- **Extract**:
Experience-Focused 3L Year Could Help New Lawyers in Their Careers
The Young Lawyer Editorial Board of The American Lawyer recently called out a growing disconnect between the skills and training law students are receiving and the tasks new lawyers are asked to complete in practice.
For example, new lawyers today are often asked to manage both teams and deadline schedules. They are expected to be financially and technologically literate and also constantly networking. New lawyers also expected to take the lead on important documents and matters early in their careers. However, the Board argues that today’s typical law school curriculum does not always cover all these important areas.
(Our Foundations for Practice study, which surveyed 24,000 lawyers across the country, also found the following skills necessary for new lawyers upon entering the profession: working cooperatively and collaboratively as a team; learning and using relevant technologies correctly; documenting and organizing a case; and drafting pleadings, motions, and briefs. However, understanding accounting and financial principles/arrangements was identified as an advantageous skill new lawyers can learn over time).

- **List of tasks**:
A: Answer these questions about the article on new lawyers' training:
(i) Which board pointed out the disconnect between law school training and the tasks new lawyers face?
(ii) How many lawyers did the Foundations for Practice study survey?
(iii) Which skill did that study call one new lawyers can learn over time?
B: Echo back, word for word, the part of the article on new lawyers' training that opens with the words containing "(Our Foundations for" and closes with "learn over time).".
C: Carry on the article on new lawyers' training from its last sentence.

- **Records shown**:
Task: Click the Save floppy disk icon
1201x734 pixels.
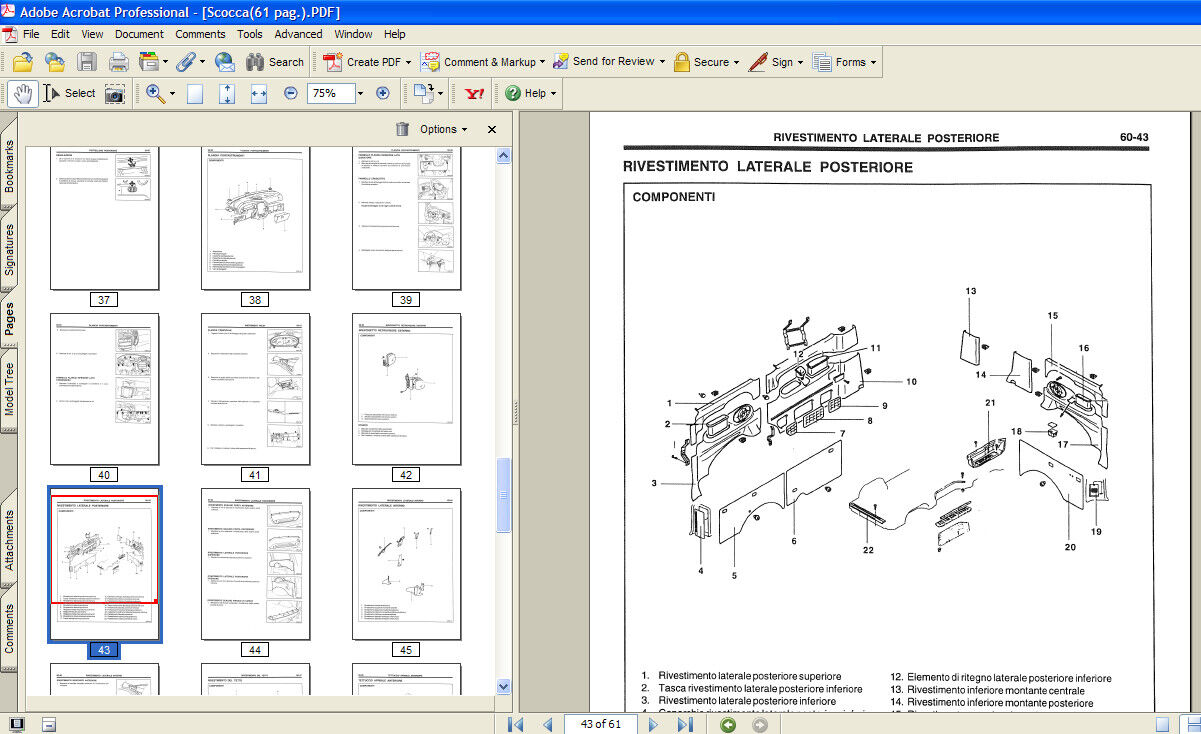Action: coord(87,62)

---

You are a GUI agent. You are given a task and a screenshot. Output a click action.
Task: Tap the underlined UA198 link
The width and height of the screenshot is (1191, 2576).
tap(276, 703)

- **Task answers**:
A:
(i) The Young Lawyer Editorial Board of The American Lawyer
(ii) 24,000
(iii) Understanding accounting and financial principles/arrangements

B:
(Our Foundations for Practice study, which surveyed 24,000 lawyers across the country, also found the following skills necessary for new lawyers upon entering the profession: working cooperatively and collaboratively as a team; learning and using relevant technologies correctly; documenting and organizing a case; and drafting pleadings, motions, and briefs. However, understanding accounting and financial principles/arrangements was identified as an advantageous skill new lawyers can learn over time).

C:
The Board recommends some changes at the law school level to help fill these knowledge and experience gaps. In direct opposition to calls to eliminate the third year of law school, the Board calls for schools to make the 3L year more meaningful by increasing the amount of group work and clinical experiences. Some of its recommendations for the third year include more collaborative clinic experiences; required practical skills classes, such as accounting and software training; grades that are earned in part by demonstrating group work; and an emphasis on mentorship in law school and beyond. It acknowledges some schools that are already making progress in these areas.
And, there are more ways that new lawyers can help themselves meet employer expectations as they begin their careers. The Board encourages new lawyers to make mindful employment decisions in the first few years of their careers so that they are learning the practical skills they need to land their dream job. New lawyers should also choose CLEs and other classes based on the skills and knowledge they will learn, not the convenience of the class’ hours or location. Finding a mentor and opportunities to shadow more senior coworkers are also key to a new lawyer’s success.